Source: Government of Canada
Citation
J. Dairy Sci. Vol. 100 (Suppl. 2):265.
Plain language summary
In Canada, corn silage is increasingly fed to lactating dairy cows at the expense of barley silage and other forages, as its high-energy content can improve animal performance. Moreover, corn silage is known to reduce
methanogenesis in the rumen compared to barley silage. A life cycle analysis was conducted to compare whole
farm total greenhouse gas emissions (kilogram CO2-equivalent per kilogram of milk) of corn- and barley- based dairy production systems. For this purpose, a virtual farm representative of typical dairy production systems in Quebec was used to simulate the 6-year lifespan of a dairy cow, from calving to culling.
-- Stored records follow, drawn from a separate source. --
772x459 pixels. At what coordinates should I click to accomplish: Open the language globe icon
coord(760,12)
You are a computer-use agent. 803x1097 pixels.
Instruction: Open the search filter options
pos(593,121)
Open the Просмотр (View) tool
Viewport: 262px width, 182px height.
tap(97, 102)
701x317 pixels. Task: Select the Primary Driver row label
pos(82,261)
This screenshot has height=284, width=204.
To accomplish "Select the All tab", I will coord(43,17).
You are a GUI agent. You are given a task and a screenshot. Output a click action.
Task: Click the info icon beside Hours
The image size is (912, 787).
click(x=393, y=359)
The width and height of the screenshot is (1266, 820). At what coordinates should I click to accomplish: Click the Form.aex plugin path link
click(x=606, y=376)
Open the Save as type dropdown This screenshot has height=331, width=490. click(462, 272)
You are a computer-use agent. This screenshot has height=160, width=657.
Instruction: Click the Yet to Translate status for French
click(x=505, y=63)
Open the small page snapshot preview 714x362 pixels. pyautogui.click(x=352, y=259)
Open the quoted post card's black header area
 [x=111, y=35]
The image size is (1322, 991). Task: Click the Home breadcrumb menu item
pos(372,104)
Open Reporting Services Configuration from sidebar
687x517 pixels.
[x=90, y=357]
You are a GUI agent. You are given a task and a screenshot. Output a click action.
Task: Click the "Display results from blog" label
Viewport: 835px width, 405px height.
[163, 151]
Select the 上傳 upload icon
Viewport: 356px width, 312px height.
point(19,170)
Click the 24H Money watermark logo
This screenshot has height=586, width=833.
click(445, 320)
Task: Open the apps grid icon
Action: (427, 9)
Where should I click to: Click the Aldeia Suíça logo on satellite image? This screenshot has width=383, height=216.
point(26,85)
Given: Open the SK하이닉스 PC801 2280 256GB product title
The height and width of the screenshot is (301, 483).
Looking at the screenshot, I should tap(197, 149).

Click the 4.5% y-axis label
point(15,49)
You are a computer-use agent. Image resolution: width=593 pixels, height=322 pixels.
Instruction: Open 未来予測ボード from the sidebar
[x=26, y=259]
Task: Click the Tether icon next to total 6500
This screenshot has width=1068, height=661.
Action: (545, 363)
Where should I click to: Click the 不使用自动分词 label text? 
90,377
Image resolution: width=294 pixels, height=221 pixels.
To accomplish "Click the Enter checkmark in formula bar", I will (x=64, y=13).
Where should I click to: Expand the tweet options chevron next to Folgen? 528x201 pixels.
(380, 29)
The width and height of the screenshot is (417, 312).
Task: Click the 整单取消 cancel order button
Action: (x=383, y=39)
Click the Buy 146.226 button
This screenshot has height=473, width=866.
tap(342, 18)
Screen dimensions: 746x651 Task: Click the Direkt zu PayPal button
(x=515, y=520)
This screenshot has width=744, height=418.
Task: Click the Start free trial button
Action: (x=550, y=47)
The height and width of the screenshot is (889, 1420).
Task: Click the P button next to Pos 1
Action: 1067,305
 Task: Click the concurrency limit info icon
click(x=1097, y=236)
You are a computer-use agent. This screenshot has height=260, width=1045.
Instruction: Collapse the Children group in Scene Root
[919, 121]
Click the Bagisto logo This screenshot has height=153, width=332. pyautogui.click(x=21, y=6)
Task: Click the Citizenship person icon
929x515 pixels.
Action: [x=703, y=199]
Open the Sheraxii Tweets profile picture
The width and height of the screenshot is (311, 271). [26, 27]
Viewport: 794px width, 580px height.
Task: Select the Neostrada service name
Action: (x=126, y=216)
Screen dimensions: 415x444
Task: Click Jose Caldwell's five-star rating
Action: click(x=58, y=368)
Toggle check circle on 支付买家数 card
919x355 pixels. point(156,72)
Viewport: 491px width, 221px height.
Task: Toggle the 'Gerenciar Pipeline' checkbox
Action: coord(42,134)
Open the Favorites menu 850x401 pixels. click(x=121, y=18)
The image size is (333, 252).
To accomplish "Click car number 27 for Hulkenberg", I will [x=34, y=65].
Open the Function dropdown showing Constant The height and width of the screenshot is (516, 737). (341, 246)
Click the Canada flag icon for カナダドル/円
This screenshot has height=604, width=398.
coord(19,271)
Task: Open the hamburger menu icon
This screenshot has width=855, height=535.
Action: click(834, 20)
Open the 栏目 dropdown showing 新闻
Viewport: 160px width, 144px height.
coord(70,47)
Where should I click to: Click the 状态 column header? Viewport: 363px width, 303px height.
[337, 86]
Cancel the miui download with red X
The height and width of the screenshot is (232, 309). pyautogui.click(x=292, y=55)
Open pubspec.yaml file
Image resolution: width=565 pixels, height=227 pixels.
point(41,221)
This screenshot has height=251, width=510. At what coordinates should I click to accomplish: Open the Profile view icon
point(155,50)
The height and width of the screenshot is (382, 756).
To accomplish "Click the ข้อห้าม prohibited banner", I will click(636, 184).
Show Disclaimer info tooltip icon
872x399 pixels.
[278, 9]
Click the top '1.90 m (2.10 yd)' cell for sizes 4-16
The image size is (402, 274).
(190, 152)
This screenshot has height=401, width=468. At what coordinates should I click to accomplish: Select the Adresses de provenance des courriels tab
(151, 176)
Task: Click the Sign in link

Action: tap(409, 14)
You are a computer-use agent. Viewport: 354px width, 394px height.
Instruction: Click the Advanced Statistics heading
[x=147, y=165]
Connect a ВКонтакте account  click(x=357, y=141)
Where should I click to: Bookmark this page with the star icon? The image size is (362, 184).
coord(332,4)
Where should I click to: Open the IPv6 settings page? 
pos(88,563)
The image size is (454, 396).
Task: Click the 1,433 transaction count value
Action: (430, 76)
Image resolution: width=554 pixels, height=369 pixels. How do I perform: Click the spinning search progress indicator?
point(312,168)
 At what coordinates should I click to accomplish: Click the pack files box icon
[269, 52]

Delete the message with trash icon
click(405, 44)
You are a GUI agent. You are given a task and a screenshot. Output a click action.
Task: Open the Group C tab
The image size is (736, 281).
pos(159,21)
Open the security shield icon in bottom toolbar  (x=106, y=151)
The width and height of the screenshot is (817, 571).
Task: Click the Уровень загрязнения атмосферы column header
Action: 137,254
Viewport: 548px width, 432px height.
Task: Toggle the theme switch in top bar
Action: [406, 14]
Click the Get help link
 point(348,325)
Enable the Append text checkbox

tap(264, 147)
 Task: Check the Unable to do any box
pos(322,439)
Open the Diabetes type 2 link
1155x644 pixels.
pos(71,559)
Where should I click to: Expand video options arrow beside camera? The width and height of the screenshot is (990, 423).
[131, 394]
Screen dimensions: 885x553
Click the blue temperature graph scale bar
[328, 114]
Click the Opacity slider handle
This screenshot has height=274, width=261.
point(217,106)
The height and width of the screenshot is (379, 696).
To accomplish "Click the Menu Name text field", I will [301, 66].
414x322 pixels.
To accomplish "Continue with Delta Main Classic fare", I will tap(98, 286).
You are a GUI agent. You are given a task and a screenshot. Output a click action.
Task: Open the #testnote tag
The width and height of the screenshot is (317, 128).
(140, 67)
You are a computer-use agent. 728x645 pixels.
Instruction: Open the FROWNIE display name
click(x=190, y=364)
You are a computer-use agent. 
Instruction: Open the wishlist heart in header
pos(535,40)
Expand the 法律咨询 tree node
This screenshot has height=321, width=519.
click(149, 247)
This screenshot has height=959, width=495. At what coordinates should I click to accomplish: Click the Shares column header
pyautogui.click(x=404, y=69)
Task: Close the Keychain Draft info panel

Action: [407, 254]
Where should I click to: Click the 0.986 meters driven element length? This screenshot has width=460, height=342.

Within a forage type, increasing silage energy content reduced greenhouse gas intensity. Overall, the greenhouse gas intensity of dairy production systems was lower with high digestible barley silage compared to low digestible corn silage showing the importance of producing forages with high digestibility that maximize milk production.
Abstract
In Canada, corn silage (CS) is increasingly being fed to dairy cows at the expense of barley silage (BS), as its lower fiber and higher starch content improves animal performance and reduces enteric methane (CH4) emissions. A life cycle analysis was conducted to compare the carbon (C) footprint (total greenhouse gas [GHG] as CO2 equivalent/L of fat- and protein-corrected milk) of milk production from Canadian confinement dairy systems using CS or BS. A typical farm in Québec (Canada) was simulated to represent the 6-year lifespan of a dairy cow, from calving to culling. Diets fed to cows consisted of 54% CS or BS, 6% grass hay and 40% concentrates (dry matter basis). The impact of digestibility (measured as total digestible nutrient [TDN] content) of each of these silages on GHG emissions was also investigated. Based on an experimental work, milk production was assumed to average 34.7 and 31.9 kg/day for cows fed CS and BS of medium TDN content respectively. Milk production was assumed to be positively correlated with the TDN content of silages and the number of cows was adjusted to obtain similar milk production between farms. We assumed that forages as well as barley and corn grains were cultivated on-farm whereas all other feed ingredients were purchased. Greenhouse gas emissions were quantified with the Holos model. Methane emissions included enteric fermentation and manure storage, assuming that percentage of energy intake lost as CH4 was constant regardless of silage TDN content. Carbon dioxide emissions included energy for crop production and processing and transportation of purchased feed. Nitrous oxide emissions accounted for nitrogen (N) degradation from manure, N leaching and volatilization. For medium TDN content silages, total GHG emissions were 13% lower for farms using CS compared with BS, even if the lower enteric CH4 emission with CS was partially offset by increased CO2 emissions from the additional purchased feed protein sources (+9%). For both forage sources, increasing silage TDN content reduced the C footprint of the dairy farm. Finally, when the dairy farm used highly digestible BS, the C footprint was lower than when using the least digestible CS.